Zwischen Handeln und Nichthandeln: Unterlassungspraktiken in der europäischen Moderne
(Between Action and Inaction: Practices of Omission in European Modernity)

has been announced to be published by Campus in March of next year.

 

Jung Zwischen Handeln und Nichthandeln

From non-voting through consumer boycotts up to the minute of silence: in many cases it is not action, but rather its omission, which produces the most poignant social and political effects. This volume is the first systematic analysis of this hybrid phenomenon, in which activity and inactivity overlap. Building on a range of case studies from nineteenth and twentieth century Europe, the contributions explore the peculiar logic and historical impact of practices of ommission. Their analysis brings to the fore a type of social and political practice that has hitherto received scant scholarly attention. At the same time, it promises to shed new light on the structures and dynamics of modern societies, since what it means not to do something in any given context is inseparably linked to current expectations regarding ‘normal’ or ‘normative’ behavior. Thus, the conflicts and controversies surrounding moments of socio-political inactivity (be they out of lethargy, disinterest, avoidance or outright refusal) point beyond themselves to the horizon of expectations and the constraints of action in various historical constellations.

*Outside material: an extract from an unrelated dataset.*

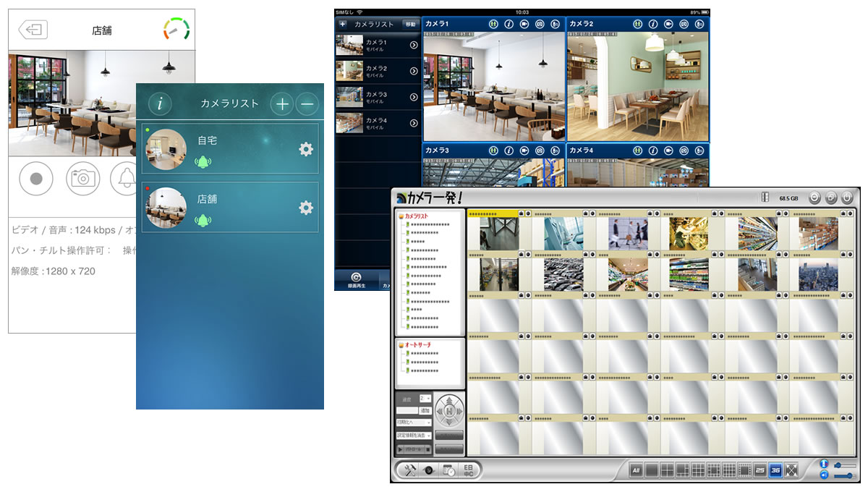Screen dimensions: 868x492
Task: Toggle the alarm bell for the 自宅 camera
Action: [x=203, y=161]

The volume encompasses ten contributions, most of which were first discussed at a workshop I organized in Freiburg in September 2017. A few were added later on, to enrich the spectrum of historical contexts and practices.

Contents

Einleitung

  • Theo Jung: Bartleby und das Unterlassen: Elemente einer historischen Praxeologie des Nicht/Handelns

I. Verzichten: Politische Teilnahmeerwartungen in der Kontroverse

  • Hedwig Richter: Das Desinteresse an politischen Wahlen: Preußen und die USA im 19. Jahrhundert
  • Wim de Jong: Partizipationsunterlassung, Antipolitik und Apathie als repertoires of democracy: Die Niederlande im europäischen Kontext (1945-1990)
  • Christian Halbrock: Nicht-Handeln und Nicht-Mitmachen: Nicht erfüllte Erwartungen und politisch abweichendes Verhalten in der DDR

II. Innehalten: Inaktivität und Vergesellschaftung

  • Yvonne Robel: Vom Appell zur Anleitung: Ratschläge zum Nichtstun seit den 1950er Jahren
  • Benjamin Möckel: Partizipationsverweigerung in der Konsumgesellschaft: Boykott und politischer Protest im 20. Jahrhundert
  • Armin Owzar: “The End of Conversation”? Prolegomena zu einer Geschichte des Schweigens in politischer Kommunikation

III. Aussetzen: Symbolische Performanzen der Unterlassung

  • Theo Jung: Ausbleibender Beifall: Akklamationsverweigerung als Modus öffentlichen Protests in Frankreich (1789-1848)
  • Karsten Lichau: “A complete susension of all our normal activities”: Praktiken des Nicht/Handelns in der Schweigeminute

Ausblick: Philosophische Perspektiven

  • Jochen Gimmel: Zum Begriff des Nicht/Handelns und der Hoffnung, Geschichte zum Stillstand bringen zu können

Thanks

I am very grateful to the Chair of Modern Europan History (Prof. Dr. Jörn Leonhard), the Frankreich-Zentrum and the Sonderforschungsbereich 1015 Muße. Grenzen, Raumzeitlichkeit, Praktiken at the Albert-Ludwigs-University Freiburg, but especially to the Gerda Henkel Stiftung for their generous funding of this research project throughout its various stages. This publication would not have been possible without the help of Dr. Dominique Schröder, Timo Holz and Anna Mashi. The text was meticulously proofread by Christoph Roolf. For his competent and friendly coordination of the publishing process, my thanks go out to Jürgen Hotz of Campus Verlag.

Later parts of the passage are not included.